start Document

At 10:30am yesterday, Refugee Action heard news that sent whoops of joy through the audience of our staff conference. The claimants in a recent High Court judicial review (MK & AH v SSHD) had been successful in their case against the Home Secretary. Their case addressed the lawfulness of the Home Office policy of denying asylum seekers access to Section 4 support until a decision is made on their further submissions. Both claimants, MK and AH, found themselves destitute for at least three weeks while waiting for a decision on their support application.
Both claimants had been Refugee Action clients when they submitted their application for support, and we played a key role in the legal challenge by acting as an independent intervener in the case. This means that we offered the Court our unique expertise as an advice agency that supports and assists asylum seekers in exactly this situation, every single day, across England. In the months leading up to the hearing we had our heads down furiously collecting evidence of the impact of this policy on our clients, and debating lines of legal argument with our solicitor, Sonal Ghelani of Migrants Law Project, and our barristers, Alison Pickup and Mark Henderson of Doughty Street Chambers.
Was it all worth it…..? You bet it was. To quote the judge:
‘The evidence in this case drives me to the conclusion that the blanket instruction [concerning access to Section 4] does involve a significant risk that the Article 3 rights of a significant number of applicants for section 4 support will be breached.’
That means the judge agreed with the claimants’ that the policy carries an unacceptable risk that asylum seekers in need of support will be subjected to inhuman and degrading treatment – a risk that was strongly suggested by the evidence we collected.

end Document
start Recorded information

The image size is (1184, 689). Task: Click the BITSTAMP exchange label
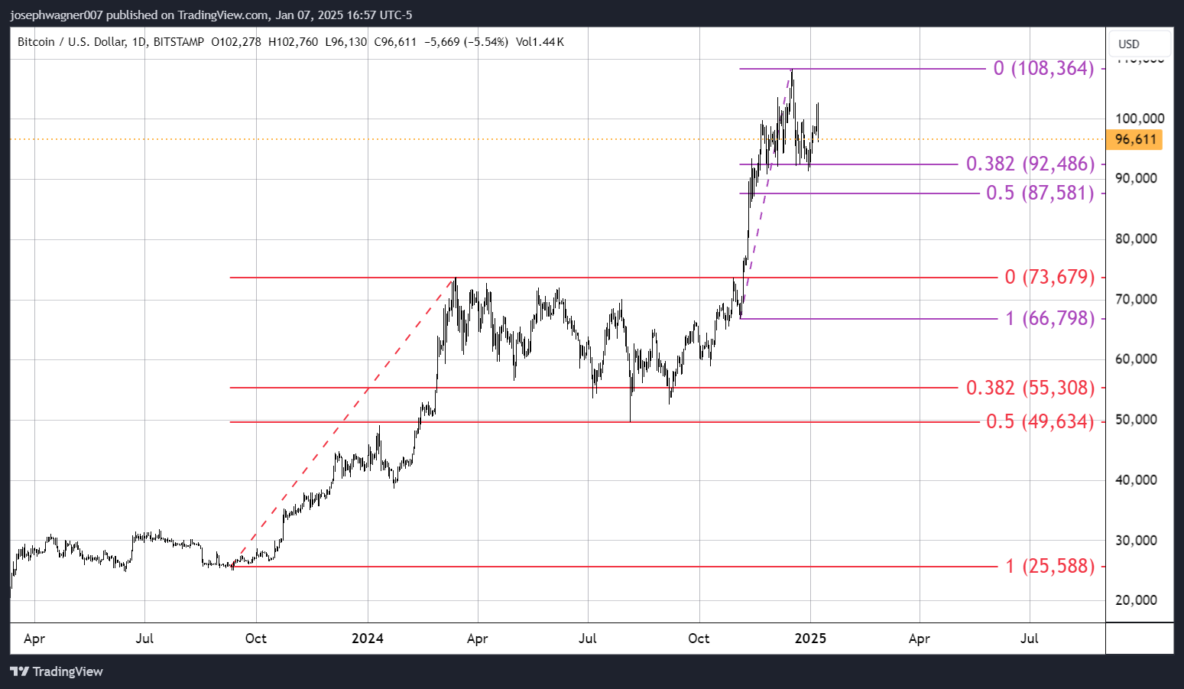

end Recorded information

Directions:
Please carry on the post about the High Court ruling on Section 4 support from its last sentence. The data above isn't needed here.

Answer to the exercise:
So, what does this judgment mean for asylum seekers? In a nutshell, it means that people who have had an initial asylum claim and appeal refused, but have presented further evidence or information to be considered as a fresh claim for asylum, must not be subjected to a prolonged period of destitution, hunger, homelessness, and desperation. It means they won’t be forced to hop from sofa to sofa, from church pew to park bench, from night bus to rain-soaked doorway. It means they’ll be able to buy food, phone their legal representatives, travel to see their kids, make it to GP appointments, and hold their heads up high with something resembling dignity. Perhaps most significantly, it means they won’t have to make that awful, terrifying choice between suffering the inhumane experience of destitution in order to pursue safety in the UK, or returning to persecution or death in their country of origin.
We believe it’s a choice no person should have to make – and, with a great sigh of relief, we can proudly state that the Court agrees with us. The High Court, one of the most respected legal institutions in this country, has stood up for the rights of asylum seekers.
However, we won’t stop here. We have to make sure the Home Office abides by this judgment, withdraws this unacceptable policy and introduces a fair and transparent system that ensures all asylum seekers who are eligible for support are provided with it in a prompt and efficient manner. If you agree that forcing people into abject poverty should never be the outcome of any government policy or practice, show your support for this cause on Facebook. You can also read the full judgement here.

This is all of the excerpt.